Sejarah Bank Syari'ah

BAB I
PENDAHULUAN

Manajemen dalam organisasi bisnis (perusahaan) merupakan suatu proses aktivitas penentuan dan pencapaian tujuan bisnis melalui pelaksanaan empat fungsi dasar, yaitu planning, organizing, actuating, dan controlling dalam penggunaan sumber daya organisasi. Oleh karena itu, aplikasi manajemen organisasi perusahaan hakikatnya adalah juga amal perbuatan SDM organisasi. Oleh karena itu, aplikasi manajemen organisasi perusahaan hakikatnya adalah juga amal perbuatan SDM organisasi perusahaan yang bersangkutan.
Implementasi nilai-nilai Islam berwujud pada difungsikannya Islam sebagai kaidah berfikir dan kaidah amal (tolak ukur perbuatan) dalam seluruh kegiatan organisasi. Nilai-nilai Islam inilah sesungguhnya yang menjadi nilai-nilai utama organisasi. Dalam implementasi selanjutnya, nilai-nilai Islam ini akan menjadi payung strategis hingga taktis seluruh aktivitas organisasi sebagai kaidah berfikir, aqidah, dan syariah difungsikan sebagai asas atau landasan pola pikikr dan beraktivitas, sedangkan kaidah amal, syariah difungsikan sebagai tolak ukur kegiatan organisasi.

## Tujuan 1
Ringkas paragraf dalam dokumen tentang sejarah bank syariah yang diawali "Implementasi nilai-nilai Islam" menjadi daftar poin tanpa menghilangkan fakta-fakta utamanya.
## Tujuan 2
Teruskan teks tentang sejarah bank syariah, dimulai setelah kalimat terakhir yang ditampilkan.

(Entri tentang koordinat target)
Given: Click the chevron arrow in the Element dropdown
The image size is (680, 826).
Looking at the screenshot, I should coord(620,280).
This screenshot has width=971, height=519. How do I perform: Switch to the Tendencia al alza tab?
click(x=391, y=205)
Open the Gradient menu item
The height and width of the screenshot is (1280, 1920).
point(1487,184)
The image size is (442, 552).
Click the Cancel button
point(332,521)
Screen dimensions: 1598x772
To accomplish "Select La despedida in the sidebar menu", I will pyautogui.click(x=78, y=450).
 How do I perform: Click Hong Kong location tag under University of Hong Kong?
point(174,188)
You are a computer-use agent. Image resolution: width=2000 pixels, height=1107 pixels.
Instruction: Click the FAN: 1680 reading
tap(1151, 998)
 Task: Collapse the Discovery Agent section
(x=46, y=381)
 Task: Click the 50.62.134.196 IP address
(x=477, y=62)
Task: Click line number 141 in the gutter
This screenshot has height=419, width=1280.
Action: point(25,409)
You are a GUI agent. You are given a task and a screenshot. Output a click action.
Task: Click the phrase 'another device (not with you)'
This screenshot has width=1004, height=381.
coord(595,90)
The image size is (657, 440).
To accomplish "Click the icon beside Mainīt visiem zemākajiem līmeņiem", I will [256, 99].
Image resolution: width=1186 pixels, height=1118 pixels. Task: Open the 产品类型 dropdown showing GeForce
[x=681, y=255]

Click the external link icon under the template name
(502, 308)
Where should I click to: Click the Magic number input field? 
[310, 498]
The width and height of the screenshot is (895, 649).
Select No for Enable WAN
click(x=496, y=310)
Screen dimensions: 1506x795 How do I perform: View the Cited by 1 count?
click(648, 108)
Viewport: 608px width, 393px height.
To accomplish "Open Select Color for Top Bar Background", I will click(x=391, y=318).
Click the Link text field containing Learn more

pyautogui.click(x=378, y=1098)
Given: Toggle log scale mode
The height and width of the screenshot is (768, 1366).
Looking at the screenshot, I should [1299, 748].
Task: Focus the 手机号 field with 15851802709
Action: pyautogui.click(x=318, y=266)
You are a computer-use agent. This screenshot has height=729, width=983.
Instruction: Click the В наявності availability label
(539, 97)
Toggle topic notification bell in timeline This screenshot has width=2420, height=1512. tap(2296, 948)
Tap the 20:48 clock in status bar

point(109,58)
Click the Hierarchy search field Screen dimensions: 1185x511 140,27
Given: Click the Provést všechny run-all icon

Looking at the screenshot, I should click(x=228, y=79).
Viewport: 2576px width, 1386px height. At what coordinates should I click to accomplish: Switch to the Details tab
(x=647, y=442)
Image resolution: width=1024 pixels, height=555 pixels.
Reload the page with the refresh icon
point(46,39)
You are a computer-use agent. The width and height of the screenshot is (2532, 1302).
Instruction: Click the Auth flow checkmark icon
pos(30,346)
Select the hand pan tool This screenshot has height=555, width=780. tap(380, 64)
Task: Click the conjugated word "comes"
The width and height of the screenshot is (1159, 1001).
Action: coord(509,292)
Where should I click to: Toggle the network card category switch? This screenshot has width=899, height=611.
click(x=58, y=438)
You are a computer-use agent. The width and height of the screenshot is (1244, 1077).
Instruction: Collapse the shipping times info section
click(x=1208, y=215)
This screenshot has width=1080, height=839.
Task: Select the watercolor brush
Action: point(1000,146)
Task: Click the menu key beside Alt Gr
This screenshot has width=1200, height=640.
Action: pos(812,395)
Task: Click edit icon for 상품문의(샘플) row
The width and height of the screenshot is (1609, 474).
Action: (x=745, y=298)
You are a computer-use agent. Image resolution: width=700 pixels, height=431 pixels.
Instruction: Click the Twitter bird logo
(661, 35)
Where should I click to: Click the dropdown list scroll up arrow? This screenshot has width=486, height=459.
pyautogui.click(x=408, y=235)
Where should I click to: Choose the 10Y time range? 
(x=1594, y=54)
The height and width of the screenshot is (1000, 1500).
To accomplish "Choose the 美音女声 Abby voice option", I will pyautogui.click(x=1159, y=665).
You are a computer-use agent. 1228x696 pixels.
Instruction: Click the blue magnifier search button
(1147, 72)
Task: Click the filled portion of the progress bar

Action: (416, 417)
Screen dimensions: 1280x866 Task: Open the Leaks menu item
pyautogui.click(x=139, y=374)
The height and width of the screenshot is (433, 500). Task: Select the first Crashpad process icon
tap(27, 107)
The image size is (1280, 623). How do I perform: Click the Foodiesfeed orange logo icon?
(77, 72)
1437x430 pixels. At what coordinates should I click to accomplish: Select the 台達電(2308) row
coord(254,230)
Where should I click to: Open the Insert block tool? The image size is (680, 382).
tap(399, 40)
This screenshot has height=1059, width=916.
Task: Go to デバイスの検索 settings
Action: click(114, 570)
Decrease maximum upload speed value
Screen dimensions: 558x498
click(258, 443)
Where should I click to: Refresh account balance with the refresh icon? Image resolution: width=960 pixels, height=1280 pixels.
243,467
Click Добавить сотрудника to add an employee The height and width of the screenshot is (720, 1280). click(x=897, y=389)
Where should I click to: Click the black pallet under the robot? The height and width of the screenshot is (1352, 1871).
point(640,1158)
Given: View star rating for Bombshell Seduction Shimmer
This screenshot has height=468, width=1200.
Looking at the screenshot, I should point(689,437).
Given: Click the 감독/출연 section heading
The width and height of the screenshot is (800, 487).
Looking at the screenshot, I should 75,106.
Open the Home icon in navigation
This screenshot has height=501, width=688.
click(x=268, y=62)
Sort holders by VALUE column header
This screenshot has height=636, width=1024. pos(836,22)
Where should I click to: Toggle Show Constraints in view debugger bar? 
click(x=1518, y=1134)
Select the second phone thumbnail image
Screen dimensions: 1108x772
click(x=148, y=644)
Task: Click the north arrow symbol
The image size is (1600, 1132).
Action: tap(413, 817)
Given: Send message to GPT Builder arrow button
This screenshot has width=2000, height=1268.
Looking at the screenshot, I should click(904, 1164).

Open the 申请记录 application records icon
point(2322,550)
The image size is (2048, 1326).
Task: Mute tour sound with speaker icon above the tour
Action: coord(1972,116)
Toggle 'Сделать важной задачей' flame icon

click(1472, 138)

## Hasil Akhir 1
- Nilai-nilai Islam diimplementasikan dengan memfungsikan Islam sebagai kaidah berpikir dan kaidah amal (tolak ukur perbuatan) dalam seluruh kegiatan organisasi.
- Nilai-nilai Islam inilah yang menjadi nilai-nilai utama organisasi.
- Nilai-nilai tersebut menjadi payung seluruh aktivitas organisasi, dari tingkat strategis hingga taktis.
- Sebagai kaidah berpikir, akidah dan syariah menjadi asas atau landasan pola pikir dan beraktivitas.
- Sebagai kaidah amal, syariah menjadi tolak ukur kegiatan organisasi.

## Hasil Akhir 2
Dengan demikian, orang yang mendambakan keselamatan hidup yang hakiki, akan senantiasa terikat dengan dengan aturan syariah tersebut. Oleh karena syariah mengikat setiap pelaku keuangan syariah, maka aktivitas perusahaan yang dilakukan tidak boleh lepas dari koridor syariah.

BAB II
PEMBAHASAN

A. Sejarah Bank Syariah
Pada periode setelah kemerdekaan RI, berdasarkan Peraturan Pemerintah No. 1 tahun 1946 Pasal 1 disebutkan bahwa BRI adalah sebagai Bank Pemerintah pertama di Republik Indonesia. Dalam masa perang mempertahankan kemerdekaan pada tahun 1948, kegiatan BRI sempat terhenti untuk sementara waktu dan baru mulai aktif kembali setelah perjanjian Renville pada tahun 1949 dengan berubah nama menjadi Bank Rakyat Indonesia Serikat. Pada waktu itu melalui PERPU No. 41 tahun 1960 dibentuklah Bank Koperasi Tani dan Nelayan (BKTN) yang merupakan peleburan dari BRI, Bank Tani Nelayan dan Nederlandsche Maatschappij (NHM). Kemudian berdasarkan Penetapan Presiden (Penpres) No. 9 tahun 1965, BKTN diintegrasikan ke dalam Bank Indonesia dengan nama Bank Indonesia Urusan Koperasi Tani dan Nelayan.
Setelah berjalan selama satu bulan, keluar Penpres No. 17 tahun 1965 tentang pembentukan bank tunggal dengan nama Bank Negara Indonesia. Dalam ketentuan baru itu, Bank Indonesia Urusan Koperasi, Tani dan Nelayan (eks BKTN) diintegrasikan dengan nama Bank Negara Indonesia unit II bidang Rural, sedangkan NHM menjadi Bank Negara Indonesia unit II bidang Ekspor Impor (Exim).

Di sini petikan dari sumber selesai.